━━━━━ Data shown ━━━━━

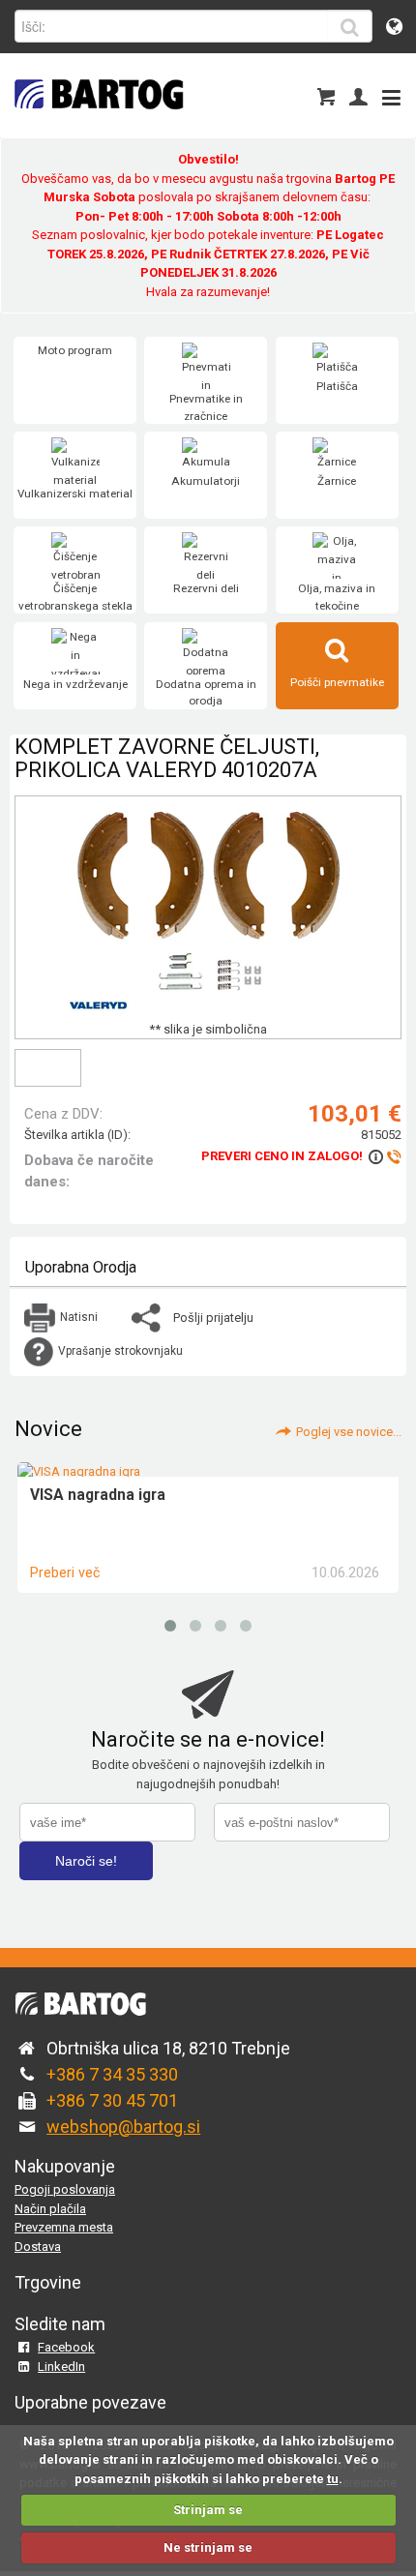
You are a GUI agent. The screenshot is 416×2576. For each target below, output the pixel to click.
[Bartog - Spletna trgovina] (97, 121)
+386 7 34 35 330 (112, 2074)
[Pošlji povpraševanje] (383, 1156)
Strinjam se (208, 2509)
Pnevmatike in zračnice (206, 407)
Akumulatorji (205, 481)
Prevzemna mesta (64, 2227)
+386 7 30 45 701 (112, 2100)
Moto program (75, 350)
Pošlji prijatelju (213, 1317)
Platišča (337, 386)
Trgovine (48, 2282)
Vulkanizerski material (75, 493)
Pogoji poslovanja (65, 2189)
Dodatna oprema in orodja (206, 692)
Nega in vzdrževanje (75, 684)
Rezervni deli (206, 588)
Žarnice (336, 481)
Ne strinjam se (208, 2547)
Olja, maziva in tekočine (336, 597)
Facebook (66, 2347)
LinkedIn (61, 2366)
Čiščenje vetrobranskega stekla (75, 597)
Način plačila (50, 2209)
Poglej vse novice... (348, 1431)
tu (333, 2478)
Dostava (38, 2246)
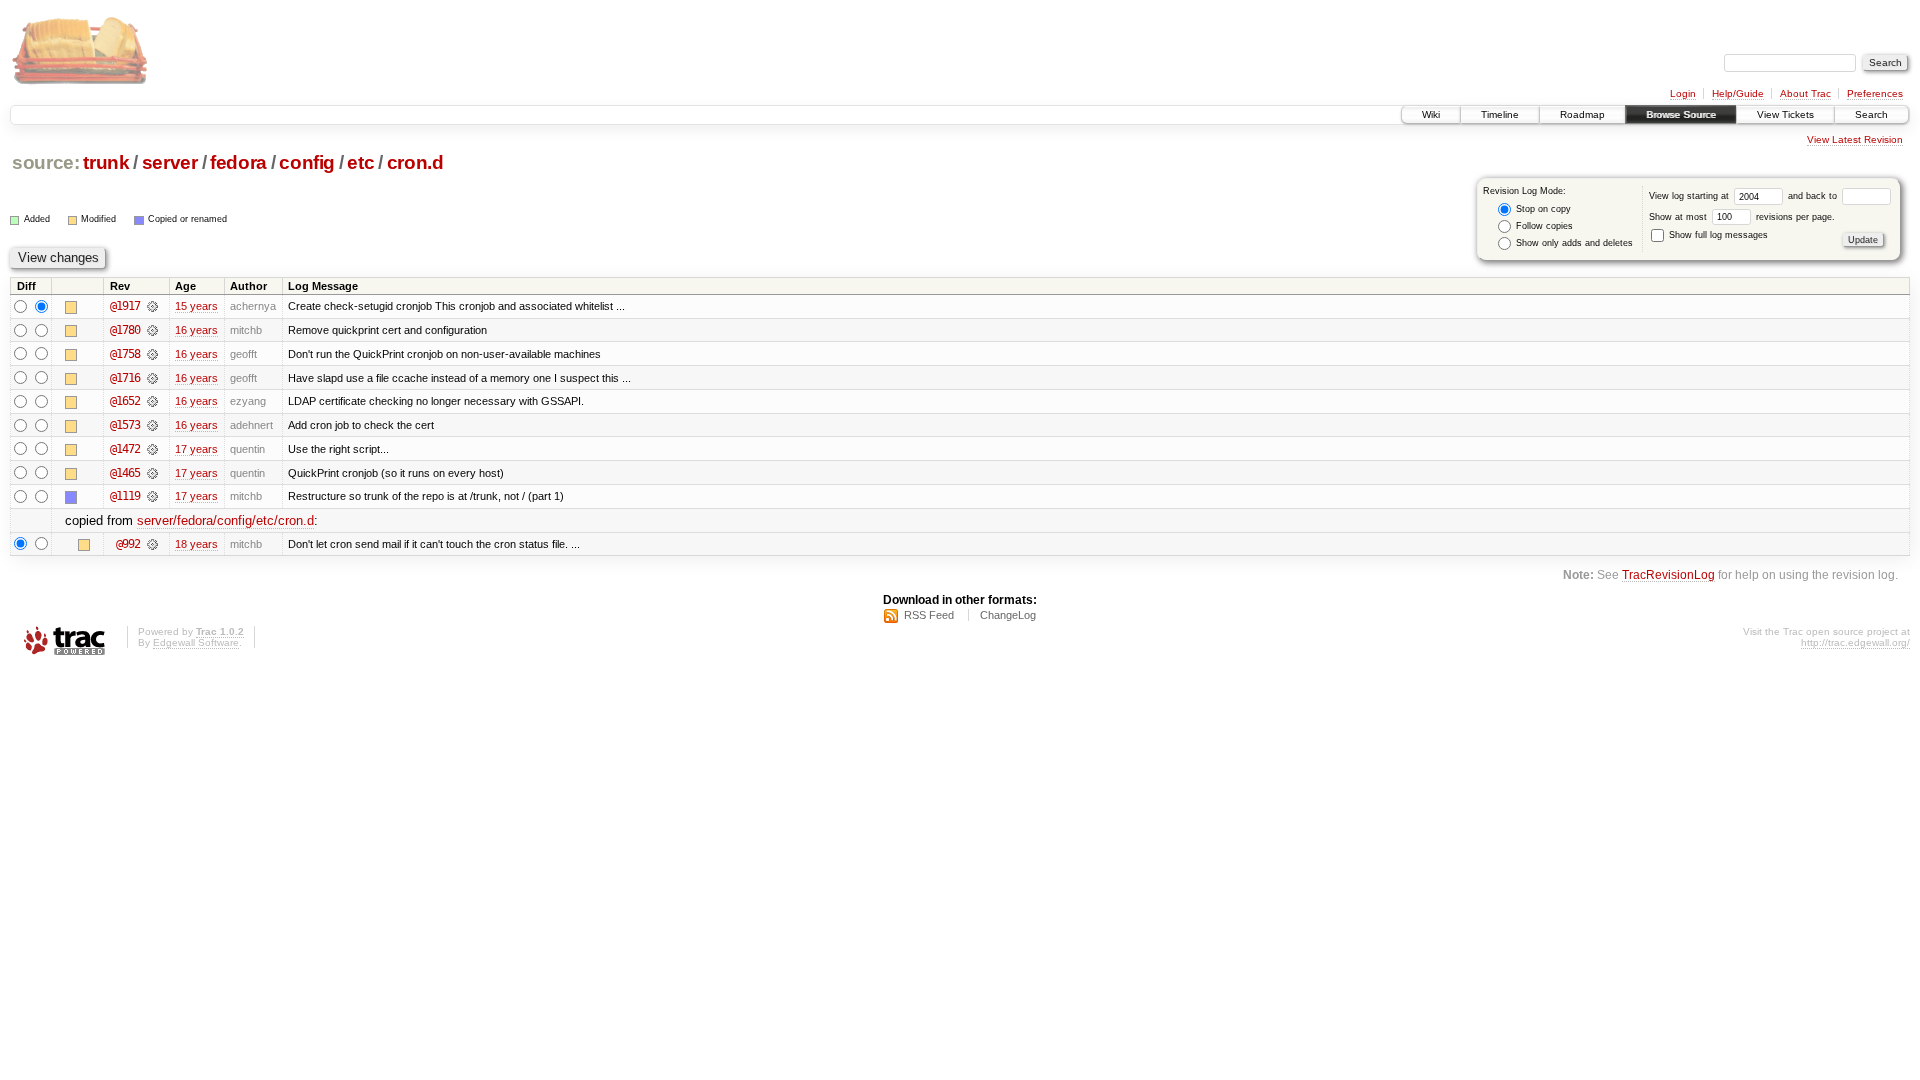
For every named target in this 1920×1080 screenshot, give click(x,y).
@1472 (125, 449)
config (307, 162)
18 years (196, 544)
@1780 (125, 330)
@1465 (125, 473)
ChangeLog (1008, 615)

━━━━━

**Problem requirements:** Return all the entries word for word, but omit any pictures they contain.

**Output for this task:**
You are a GUI agent. The screenshot is 416×2576. For each target below, output the pixel to click.
[Bartog - Spletna trgovina] (97, 121)
+386 7 34 35 330 (112, 2074)
[Pošlji povpraševanje] (383, 1156)
Strinjam se (208, 2509)
Pnevmatike in zračnice (206, 407)
Akumulatorji (205, 481)
Prevzemna mesta (64, 2227)
+386 7 30 45 701 (112, 2100)
Moto program (75, 350)
Pošlji prijatelju (213, 1317)
Platišča (337, 386)
Trgovine (48, 2282)
Vulkanizerski material (75, 493)
Pogoji poslovanja (65, 2189)
Dodatna oprema in orodja (206, 692)
Nega in vzdrževanje (75, 684)
Rezervni deli (206, 588)
Žarnice (336, 481)
Ne strinjam se (208, 2547)
Olja, maziva in tekočine (336, 597)
Facebook (66, 2347)
LinkedIn (61, 2366)
Čiščenje vetrobranskega stekla (75, 597)
Način plačila (50, 2209)
Poglej vse novice... (348, 1431)
tu (333, 2478)
Dostava (38, 2246)
For every named target in this 1920×1080 screenshot, give click(x,y).
@1472 (125, 449)
config (307, 162)
18 years (196, 544)
@1780 (125, 330)
@1465 (125, 473)
ChangeLog (1008, 615)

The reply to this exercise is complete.